ROK SPAS expands beyond Denver after first year, touts contrast therapy success
ROK SPAS is using a first-year swell at Denver’s largest sauna to justify expansion, with a 2027 opening planned beyond the city.

ROK SPAS is moving beyond Denver after just its first year, a sign that contrast therapy has become more than a novelty at the city’s first luxury Nordic spa. The company announced on April 29 that it plans a new facility in 2027, leaning on a flagship that it says has already proved the model can draw enough demand to grow.
At 2025 17th St. near Union Station, ROK SPAS has built its identity around scale and temperature range. The spa says its cedar sauna seats 40 guests and runs at 194°F, while five cold plunges span 37°F to 55°F. ROK calls that range its edge, pitching the lower end to elite athletes and the warmer end to newcomers who want a less brutal entry into the plunge. The company also says the site includes a 30-person eucalyptus steam room, guided contrast-therapy circuits led by recovery specialists, and both water and air systems maintained across every modality.

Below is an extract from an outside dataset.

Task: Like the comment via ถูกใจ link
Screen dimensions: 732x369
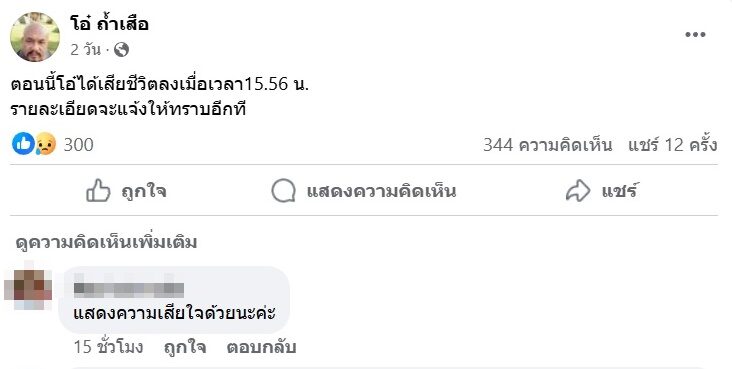Action: 185,347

That positioning matters because ROK is not selling a single cold tub tucked into a gym corner. It is selling a full circuit experience, and the broader wellness market has taken notice. Visit Denver lists ROK SPAS as Denver’s first luxury Nordic spa with the largest sauna in Colorado, while ResortPass has also put the spa into the kind of bookable-destination lane that helps turn a local recovery room into a tourism stop. A 5280 review in February 2026 described the site as Denver’s largest custom-built sauna and framed the experience as moving between sauna, steam, plunge tubs, and thermal soaks over two hours.

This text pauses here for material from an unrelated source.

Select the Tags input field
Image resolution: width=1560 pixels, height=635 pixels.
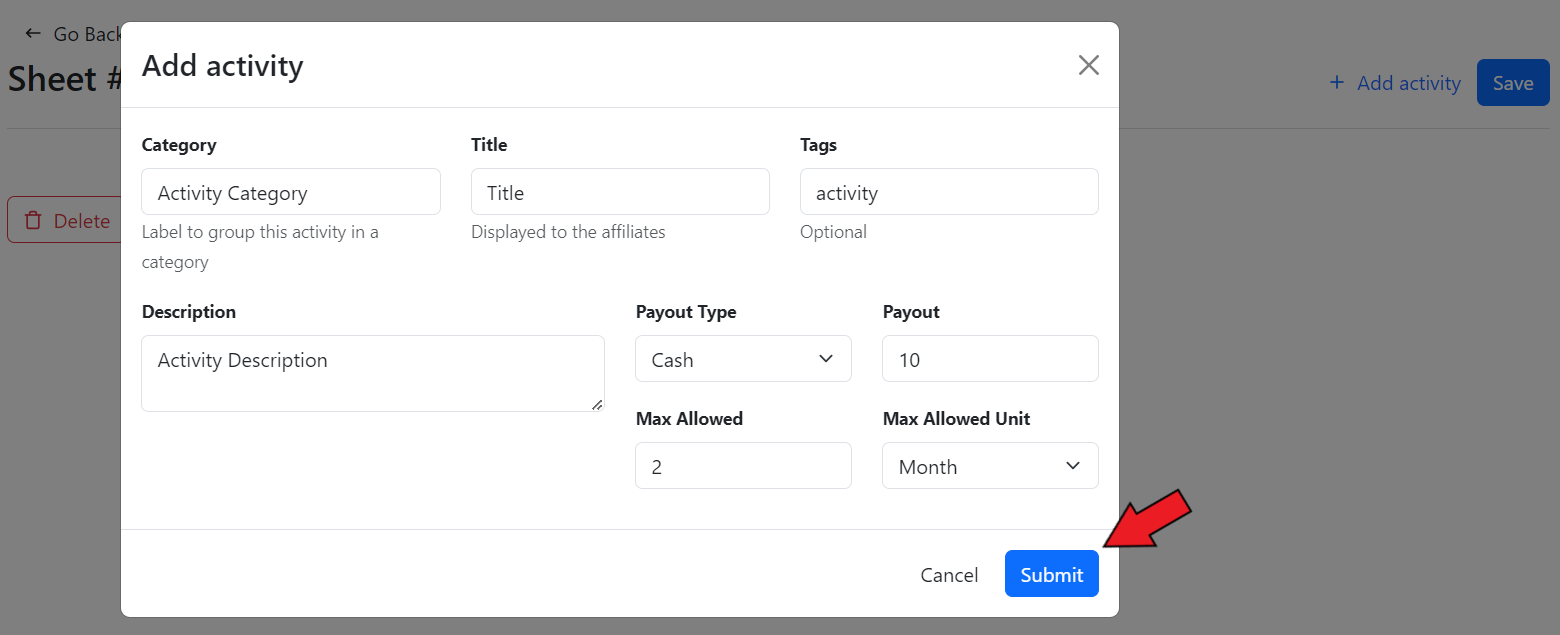[x=948, y=192]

Founder Malia Makaila has tied the expansion to that response, saying the company bet Colorado would embrace serious contrast therapy at scale and that the demand now supports growth beyond the original market. ROK’s own marketing adds to the case: the brand says it is Colorado’s most complete contrast-therapy facility and the only Denver Nordic spa with five cold plunges spanning 37°F to 55°F. The company was also named Mindbody’s Best Health and Wellness Brand of 2025, a useful stamp for a business trying to move from cult-favorite status into regional play.

The franchise page suggests that ambition goes well past one more location. ROK SPAS lists minimum qualifications of $250,000 in liquid capital and $1 million in net worth, a clear signal that it sees the sauna-and-plunge format as something that can be packaged, financed, and repeated. For a category that still often gets treated like a luxury add-on, ROK is making a sharper argument: if the room is big enough, the temperature ladder is wide enough, and the brand feels distinct enough, contrast therapy can become a scalable wellness business.